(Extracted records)

________________________

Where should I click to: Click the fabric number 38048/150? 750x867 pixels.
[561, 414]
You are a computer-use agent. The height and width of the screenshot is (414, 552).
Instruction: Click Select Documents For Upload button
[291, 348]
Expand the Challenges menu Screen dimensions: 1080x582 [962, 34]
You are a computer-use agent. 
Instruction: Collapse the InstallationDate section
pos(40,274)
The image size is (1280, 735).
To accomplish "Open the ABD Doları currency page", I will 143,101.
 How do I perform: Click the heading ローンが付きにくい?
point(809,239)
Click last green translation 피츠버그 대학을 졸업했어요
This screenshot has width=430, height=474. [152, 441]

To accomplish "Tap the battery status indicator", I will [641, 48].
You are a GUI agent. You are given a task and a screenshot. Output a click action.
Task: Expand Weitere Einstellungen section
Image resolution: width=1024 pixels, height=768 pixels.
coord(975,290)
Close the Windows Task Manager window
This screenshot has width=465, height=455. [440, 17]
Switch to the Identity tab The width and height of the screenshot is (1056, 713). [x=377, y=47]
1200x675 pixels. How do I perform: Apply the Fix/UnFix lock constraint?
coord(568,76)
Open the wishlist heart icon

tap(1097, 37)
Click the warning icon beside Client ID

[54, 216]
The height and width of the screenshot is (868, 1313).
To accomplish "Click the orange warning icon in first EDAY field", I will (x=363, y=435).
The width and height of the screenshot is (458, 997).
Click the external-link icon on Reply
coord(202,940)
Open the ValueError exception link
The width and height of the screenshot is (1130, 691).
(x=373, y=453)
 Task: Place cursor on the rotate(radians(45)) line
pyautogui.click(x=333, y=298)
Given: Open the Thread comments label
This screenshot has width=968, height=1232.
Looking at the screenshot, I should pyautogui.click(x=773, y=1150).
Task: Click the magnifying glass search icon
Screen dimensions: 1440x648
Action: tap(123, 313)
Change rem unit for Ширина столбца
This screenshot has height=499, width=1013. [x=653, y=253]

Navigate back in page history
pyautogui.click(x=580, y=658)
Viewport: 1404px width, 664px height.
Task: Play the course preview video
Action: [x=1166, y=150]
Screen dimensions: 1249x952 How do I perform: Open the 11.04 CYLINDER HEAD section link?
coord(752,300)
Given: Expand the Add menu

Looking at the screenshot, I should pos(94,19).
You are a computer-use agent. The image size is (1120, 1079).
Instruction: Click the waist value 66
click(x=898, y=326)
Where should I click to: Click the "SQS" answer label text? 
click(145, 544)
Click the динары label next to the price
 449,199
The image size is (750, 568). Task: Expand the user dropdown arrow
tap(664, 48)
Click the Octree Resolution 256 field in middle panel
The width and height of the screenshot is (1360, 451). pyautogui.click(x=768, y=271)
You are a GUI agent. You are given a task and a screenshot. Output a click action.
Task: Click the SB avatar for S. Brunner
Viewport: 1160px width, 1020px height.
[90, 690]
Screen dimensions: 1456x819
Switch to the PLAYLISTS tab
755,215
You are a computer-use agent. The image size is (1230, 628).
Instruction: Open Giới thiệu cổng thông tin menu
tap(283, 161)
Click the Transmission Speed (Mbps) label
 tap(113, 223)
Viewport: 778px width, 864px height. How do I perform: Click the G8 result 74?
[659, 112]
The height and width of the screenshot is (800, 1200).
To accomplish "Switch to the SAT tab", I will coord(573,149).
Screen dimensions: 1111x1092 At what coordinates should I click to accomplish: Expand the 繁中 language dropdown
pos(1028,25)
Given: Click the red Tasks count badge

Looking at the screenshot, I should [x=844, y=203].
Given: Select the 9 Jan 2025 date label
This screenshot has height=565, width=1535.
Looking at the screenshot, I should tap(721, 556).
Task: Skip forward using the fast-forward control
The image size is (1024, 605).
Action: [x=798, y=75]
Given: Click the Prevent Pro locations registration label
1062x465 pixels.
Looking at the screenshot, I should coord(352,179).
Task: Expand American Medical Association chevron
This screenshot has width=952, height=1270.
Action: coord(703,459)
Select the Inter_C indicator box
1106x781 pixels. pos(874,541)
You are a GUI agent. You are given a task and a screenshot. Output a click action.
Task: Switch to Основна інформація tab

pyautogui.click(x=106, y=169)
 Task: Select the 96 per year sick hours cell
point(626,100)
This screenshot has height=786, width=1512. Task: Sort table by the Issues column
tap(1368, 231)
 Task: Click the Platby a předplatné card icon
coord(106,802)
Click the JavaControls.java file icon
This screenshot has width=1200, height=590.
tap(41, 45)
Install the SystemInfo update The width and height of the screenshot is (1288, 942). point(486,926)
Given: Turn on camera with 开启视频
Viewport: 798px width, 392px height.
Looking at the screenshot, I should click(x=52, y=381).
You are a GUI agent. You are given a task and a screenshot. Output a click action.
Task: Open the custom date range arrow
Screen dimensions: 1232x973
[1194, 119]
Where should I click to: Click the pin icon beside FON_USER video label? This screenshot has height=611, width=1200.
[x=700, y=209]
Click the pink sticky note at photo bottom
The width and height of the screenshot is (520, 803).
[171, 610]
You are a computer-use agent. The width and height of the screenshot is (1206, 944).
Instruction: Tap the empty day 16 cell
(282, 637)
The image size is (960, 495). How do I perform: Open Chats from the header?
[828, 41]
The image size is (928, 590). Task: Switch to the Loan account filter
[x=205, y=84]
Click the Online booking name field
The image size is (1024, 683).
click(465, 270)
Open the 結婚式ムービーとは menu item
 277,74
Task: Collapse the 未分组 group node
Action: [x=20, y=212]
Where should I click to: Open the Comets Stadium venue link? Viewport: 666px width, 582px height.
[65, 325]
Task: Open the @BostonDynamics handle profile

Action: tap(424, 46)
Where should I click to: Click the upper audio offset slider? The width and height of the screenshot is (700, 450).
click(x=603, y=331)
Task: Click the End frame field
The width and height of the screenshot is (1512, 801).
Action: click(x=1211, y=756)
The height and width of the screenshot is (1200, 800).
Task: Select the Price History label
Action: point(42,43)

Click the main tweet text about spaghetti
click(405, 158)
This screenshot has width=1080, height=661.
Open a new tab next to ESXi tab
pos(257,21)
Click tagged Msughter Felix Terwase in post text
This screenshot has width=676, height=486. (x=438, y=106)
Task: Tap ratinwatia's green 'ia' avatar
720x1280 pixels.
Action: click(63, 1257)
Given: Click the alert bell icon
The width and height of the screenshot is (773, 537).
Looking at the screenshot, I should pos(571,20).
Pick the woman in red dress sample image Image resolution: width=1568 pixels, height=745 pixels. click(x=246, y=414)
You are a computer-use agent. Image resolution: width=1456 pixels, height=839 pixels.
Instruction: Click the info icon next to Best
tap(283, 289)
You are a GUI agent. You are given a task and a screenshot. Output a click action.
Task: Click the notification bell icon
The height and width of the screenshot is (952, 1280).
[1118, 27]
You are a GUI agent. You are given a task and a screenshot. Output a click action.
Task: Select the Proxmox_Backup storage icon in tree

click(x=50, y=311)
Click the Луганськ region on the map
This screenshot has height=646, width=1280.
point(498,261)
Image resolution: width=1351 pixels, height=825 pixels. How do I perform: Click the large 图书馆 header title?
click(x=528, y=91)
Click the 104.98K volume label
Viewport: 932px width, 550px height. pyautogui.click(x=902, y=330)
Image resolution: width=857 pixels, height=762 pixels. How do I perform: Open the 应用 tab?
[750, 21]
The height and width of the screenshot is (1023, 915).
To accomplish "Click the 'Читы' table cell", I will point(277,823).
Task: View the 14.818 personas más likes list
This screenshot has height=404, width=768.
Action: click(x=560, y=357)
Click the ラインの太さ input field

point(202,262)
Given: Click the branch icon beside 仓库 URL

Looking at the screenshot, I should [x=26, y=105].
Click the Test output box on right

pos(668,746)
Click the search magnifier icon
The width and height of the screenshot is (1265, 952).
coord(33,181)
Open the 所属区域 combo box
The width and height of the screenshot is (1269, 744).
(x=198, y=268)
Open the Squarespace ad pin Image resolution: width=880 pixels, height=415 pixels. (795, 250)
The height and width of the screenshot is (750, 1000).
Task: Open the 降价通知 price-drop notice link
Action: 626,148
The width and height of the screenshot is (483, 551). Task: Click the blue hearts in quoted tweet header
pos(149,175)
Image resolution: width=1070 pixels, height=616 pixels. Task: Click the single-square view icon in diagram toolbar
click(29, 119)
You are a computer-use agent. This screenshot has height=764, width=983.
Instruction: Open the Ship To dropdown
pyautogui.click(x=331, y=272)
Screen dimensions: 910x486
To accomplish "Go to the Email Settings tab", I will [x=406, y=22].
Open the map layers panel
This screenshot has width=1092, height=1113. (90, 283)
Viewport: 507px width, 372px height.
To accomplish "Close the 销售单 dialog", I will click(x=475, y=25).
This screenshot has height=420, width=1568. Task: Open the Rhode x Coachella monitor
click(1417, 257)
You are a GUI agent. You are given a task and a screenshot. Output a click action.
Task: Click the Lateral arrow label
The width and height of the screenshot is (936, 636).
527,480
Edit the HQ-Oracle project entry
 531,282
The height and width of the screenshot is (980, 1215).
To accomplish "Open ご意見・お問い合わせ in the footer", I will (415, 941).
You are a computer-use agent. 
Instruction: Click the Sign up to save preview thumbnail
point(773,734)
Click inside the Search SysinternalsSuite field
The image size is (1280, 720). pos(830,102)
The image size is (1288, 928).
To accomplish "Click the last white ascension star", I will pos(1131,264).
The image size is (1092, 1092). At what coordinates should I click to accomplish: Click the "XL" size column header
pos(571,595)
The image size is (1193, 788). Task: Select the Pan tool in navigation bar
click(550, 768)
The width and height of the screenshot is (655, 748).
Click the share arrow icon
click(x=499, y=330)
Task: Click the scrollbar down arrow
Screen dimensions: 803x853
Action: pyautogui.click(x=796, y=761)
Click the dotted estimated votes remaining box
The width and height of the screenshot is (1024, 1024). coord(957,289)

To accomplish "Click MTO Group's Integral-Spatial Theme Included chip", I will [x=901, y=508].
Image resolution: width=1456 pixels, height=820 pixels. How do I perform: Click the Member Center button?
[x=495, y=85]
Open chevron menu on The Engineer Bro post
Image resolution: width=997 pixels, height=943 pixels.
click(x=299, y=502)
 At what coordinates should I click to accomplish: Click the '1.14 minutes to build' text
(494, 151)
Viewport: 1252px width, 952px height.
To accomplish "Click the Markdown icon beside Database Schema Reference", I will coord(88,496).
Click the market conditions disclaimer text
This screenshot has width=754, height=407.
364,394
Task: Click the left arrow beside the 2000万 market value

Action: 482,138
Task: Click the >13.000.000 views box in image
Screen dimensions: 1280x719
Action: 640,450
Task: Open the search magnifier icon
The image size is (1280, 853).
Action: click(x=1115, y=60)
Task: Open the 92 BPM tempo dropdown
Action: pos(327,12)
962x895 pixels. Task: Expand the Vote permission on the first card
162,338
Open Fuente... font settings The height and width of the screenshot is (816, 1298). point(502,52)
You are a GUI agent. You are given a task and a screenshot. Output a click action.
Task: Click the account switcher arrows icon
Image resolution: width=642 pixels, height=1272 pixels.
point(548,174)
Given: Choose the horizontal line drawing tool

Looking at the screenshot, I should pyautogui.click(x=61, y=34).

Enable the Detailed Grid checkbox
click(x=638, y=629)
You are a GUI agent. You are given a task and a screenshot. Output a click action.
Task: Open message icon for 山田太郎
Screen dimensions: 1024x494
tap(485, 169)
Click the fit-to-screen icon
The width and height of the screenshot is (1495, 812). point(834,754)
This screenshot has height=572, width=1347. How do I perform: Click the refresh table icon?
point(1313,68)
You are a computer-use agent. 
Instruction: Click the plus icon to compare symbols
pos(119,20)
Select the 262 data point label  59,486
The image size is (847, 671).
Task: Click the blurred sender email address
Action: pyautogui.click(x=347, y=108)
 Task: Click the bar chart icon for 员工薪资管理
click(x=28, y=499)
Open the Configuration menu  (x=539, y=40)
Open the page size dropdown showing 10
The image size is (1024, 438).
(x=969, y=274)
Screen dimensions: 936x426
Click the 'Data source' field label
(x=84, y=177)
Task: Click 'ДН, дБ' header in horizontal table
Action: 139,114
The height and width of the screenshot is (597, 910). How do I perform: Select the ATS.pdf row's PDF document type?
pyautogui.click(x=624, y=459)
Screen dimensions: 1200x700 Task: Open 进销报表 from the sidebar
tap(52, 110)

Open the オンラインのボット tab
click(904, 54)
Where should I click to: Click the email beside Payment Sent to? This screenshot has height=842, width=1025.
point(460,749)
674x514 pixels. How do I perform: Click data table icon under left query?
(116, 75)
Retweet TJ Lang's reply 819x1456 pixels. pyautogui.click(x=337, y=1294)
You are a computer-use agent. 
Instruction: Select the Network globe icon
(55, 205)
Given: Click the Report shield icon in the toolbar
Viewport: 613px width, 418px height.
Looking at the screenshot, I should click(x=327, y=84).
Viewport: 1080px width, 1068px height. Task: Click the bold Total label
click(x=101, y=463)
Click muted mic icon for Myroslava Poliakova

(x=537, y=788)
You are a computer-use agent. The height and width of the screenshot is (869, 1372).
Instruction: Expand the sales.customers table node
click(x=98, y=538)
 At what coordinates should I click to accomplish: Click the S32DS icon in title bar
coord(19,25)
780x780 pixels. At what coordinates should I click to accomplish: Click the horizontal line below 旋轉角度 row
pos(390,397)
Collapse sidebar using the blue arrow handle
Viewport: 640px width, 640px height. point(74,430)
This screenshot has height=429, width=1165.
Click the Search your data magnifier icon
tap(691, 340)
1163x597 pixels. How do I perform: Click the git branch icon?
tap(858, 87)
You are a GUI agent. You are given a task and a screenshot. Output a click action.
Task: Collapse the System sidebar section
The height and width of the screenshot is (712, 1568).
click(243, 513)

________________________

• _Task statement_
All lines above in which the word "bell" occurs should be identified and copied.

• _Output for this task_
Given: Click the alert bell icon
Task: Click the notification bell icon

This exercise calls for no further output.